_GOAL OF THE EXERCISE_
Reproduce every one of the following items verbatim, omitting the pictures from your answer.

Pointing data for screenshots

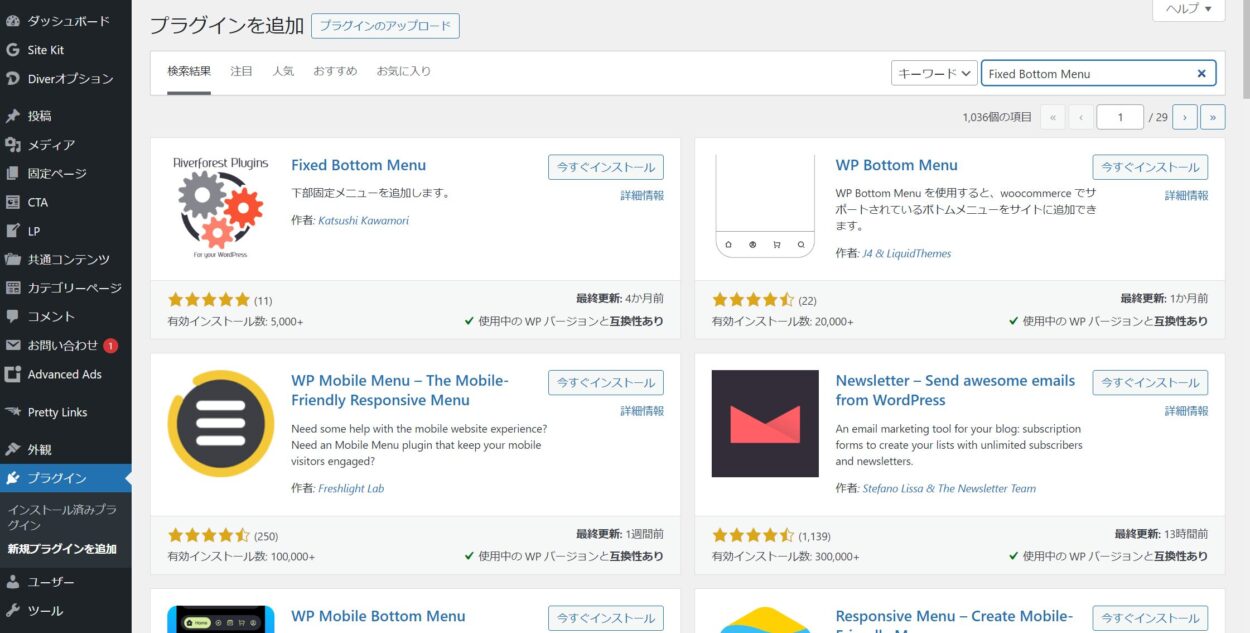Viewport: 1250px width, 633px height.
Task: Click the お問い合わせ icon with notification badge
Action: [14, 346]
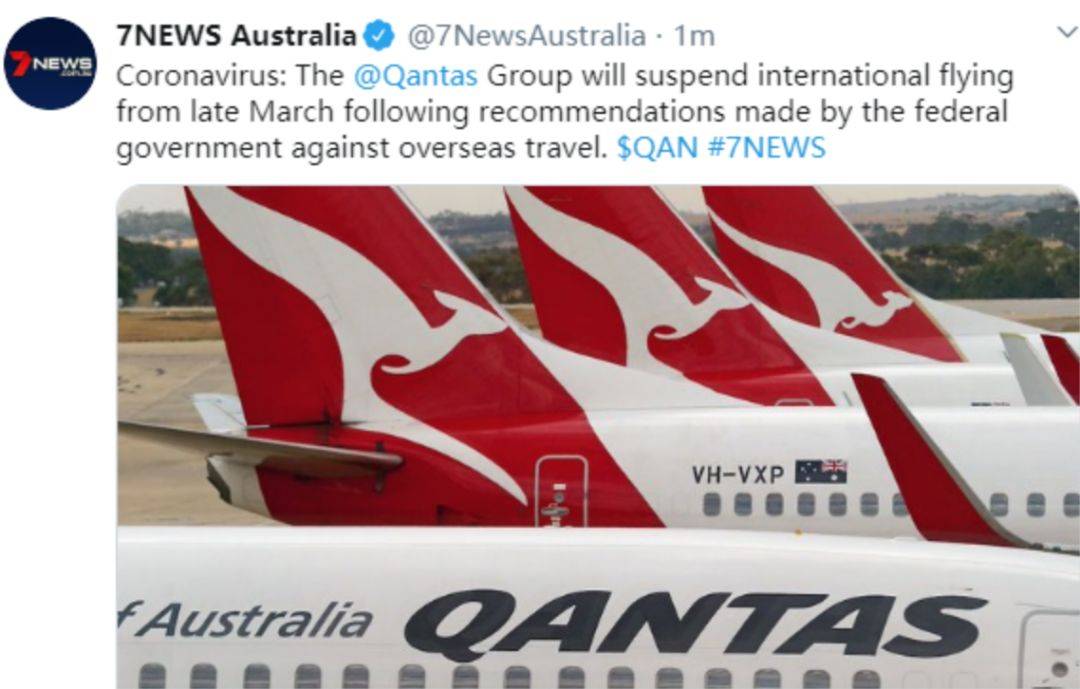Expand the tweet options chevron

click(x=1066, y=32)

_SOLUTION FOR THIS EXERCISE_
Viewport: 1250px width, 633px height.
Task: Click the お問い合わせ icon with notification badge
Action: [14, 346]
Expand the tweet options chevron

click(x=1066, y=32)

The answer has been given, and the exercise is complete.